» **Try it**: Everything from the line containing "The image size" through the final line of the entries, both included, should be copied exactly and with nothing else; please skip pictures.
#### Given records
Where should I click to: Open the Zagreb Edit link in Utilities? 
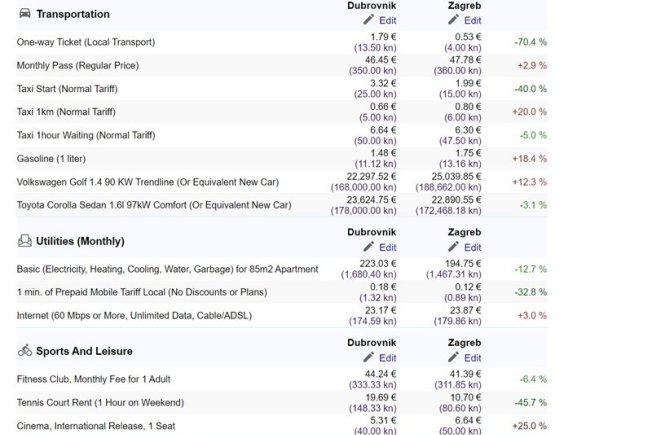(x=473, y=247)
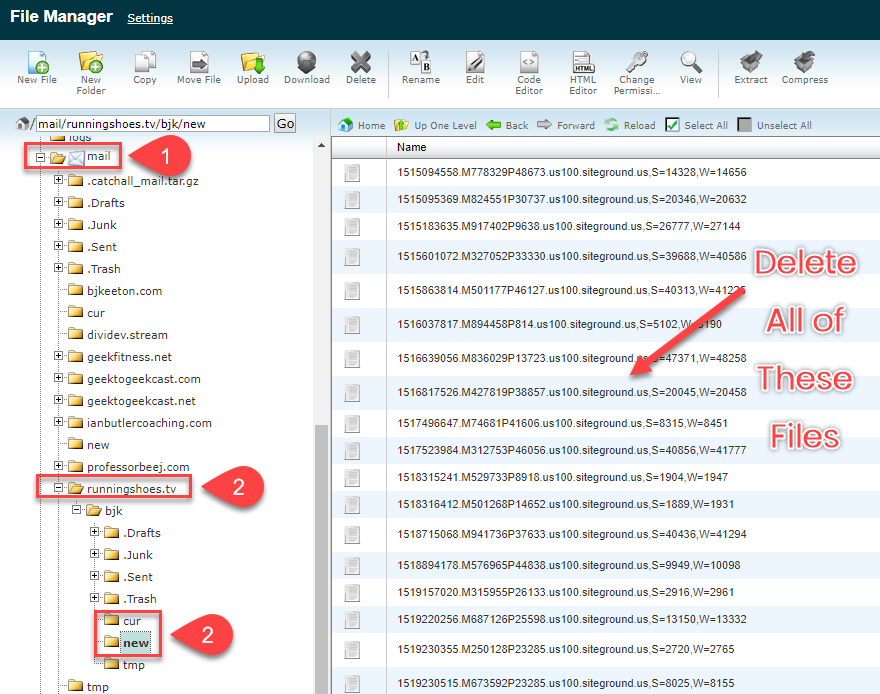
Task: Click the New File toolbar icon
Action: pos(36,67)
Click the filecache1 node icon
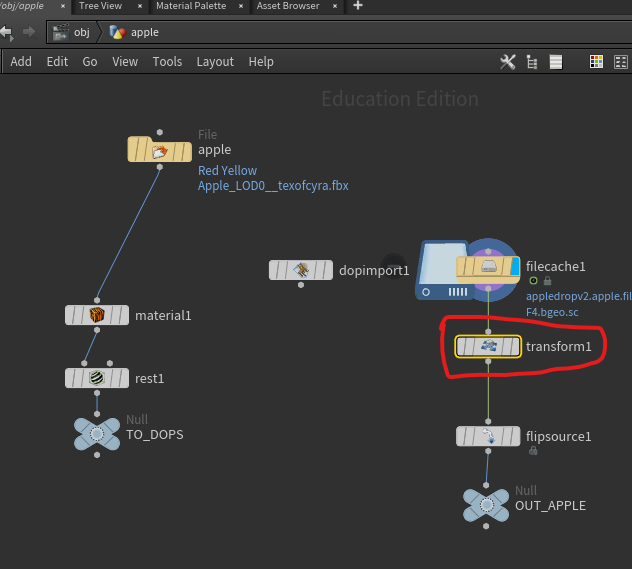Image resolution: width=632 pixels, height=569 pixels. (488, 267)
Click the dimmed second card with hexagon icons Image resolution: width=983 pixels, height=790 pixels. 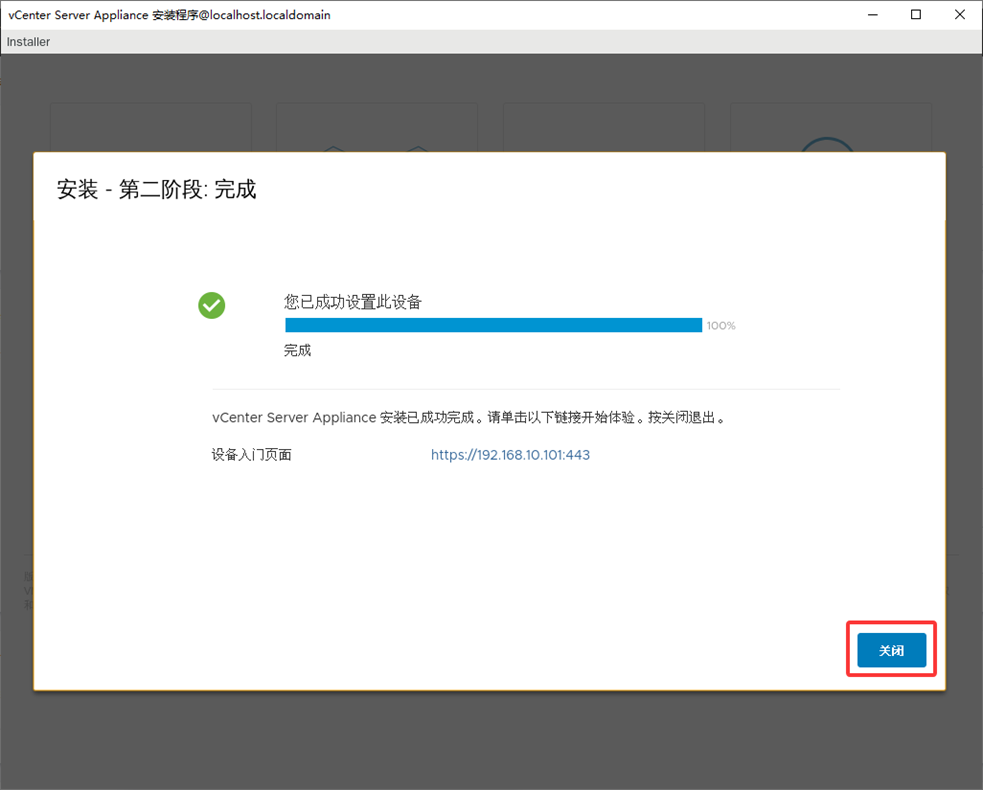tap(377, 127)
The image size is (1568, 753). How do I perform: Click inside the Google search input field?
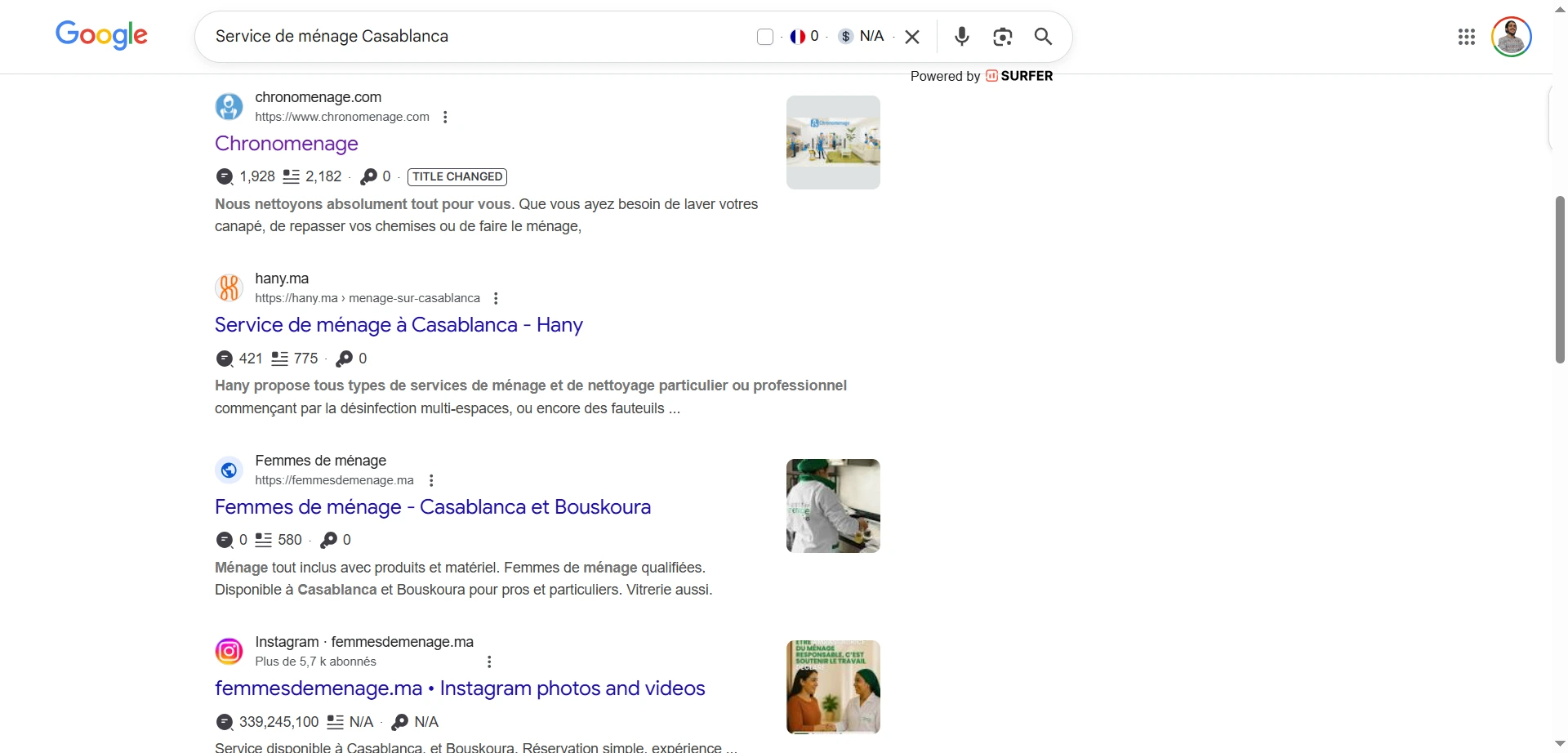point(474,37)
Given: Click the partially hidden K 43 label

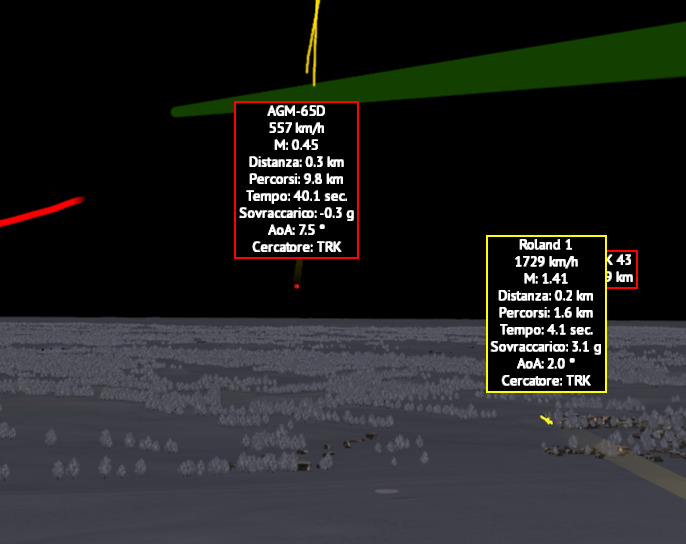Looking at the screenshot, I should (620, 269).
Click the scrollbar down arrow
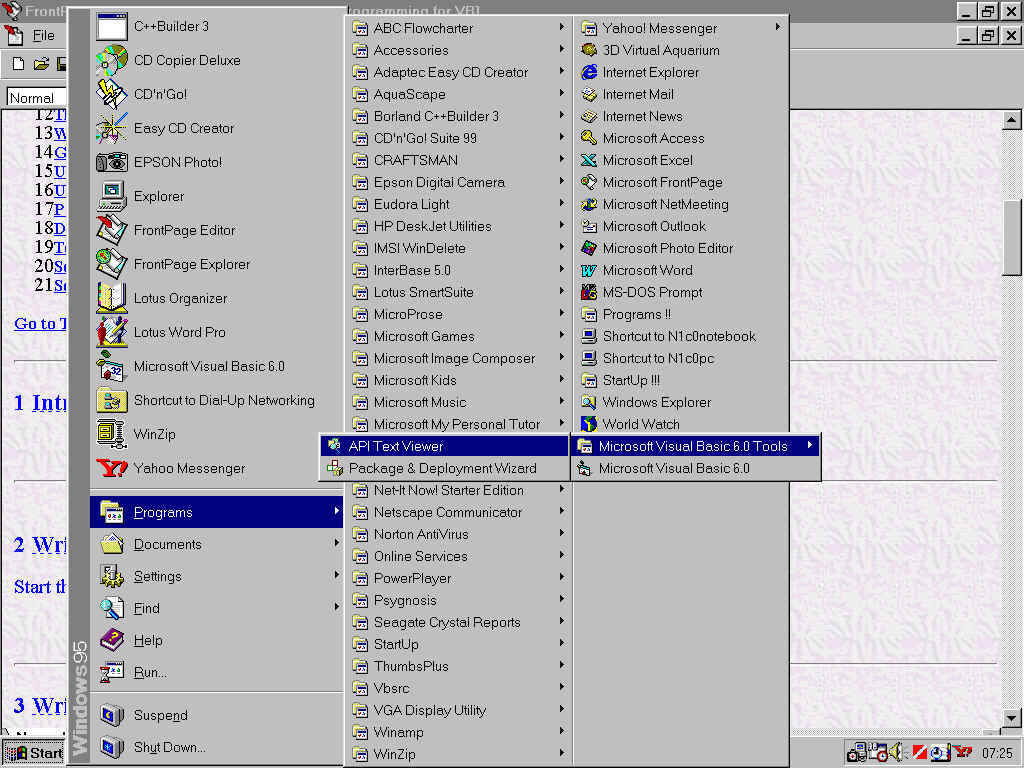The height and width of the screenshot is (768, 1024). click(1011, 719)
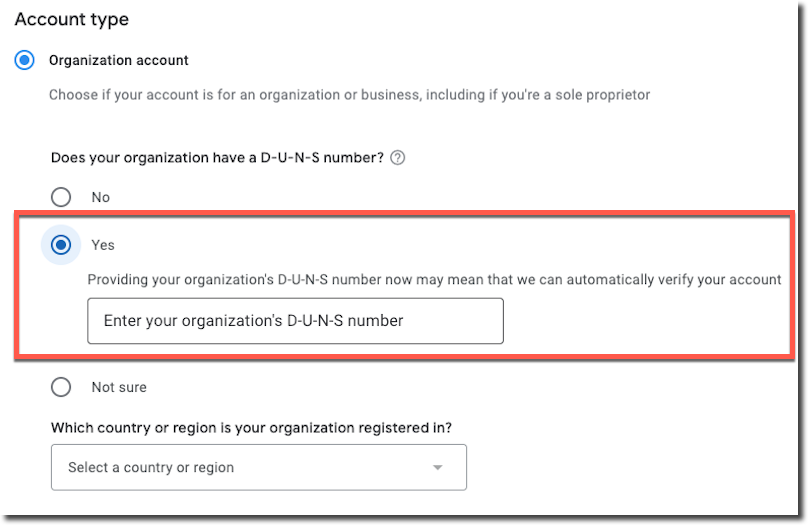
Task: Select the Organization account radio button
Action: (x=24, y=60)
########
» **Response to the exercise**:
The image size is (1568, 753). How do I perform: Click inside the Google search input field?
point(474,37)
Given: Click the partially hidden K 43 label

Looking at the screenshot, I should (620, 269).
Click the scrollbar down arrow
The height and width of the screenshot is (768, 1024). click(1011, 719)
Task: Select the Organization account radio button
Action: (x=24, y=60)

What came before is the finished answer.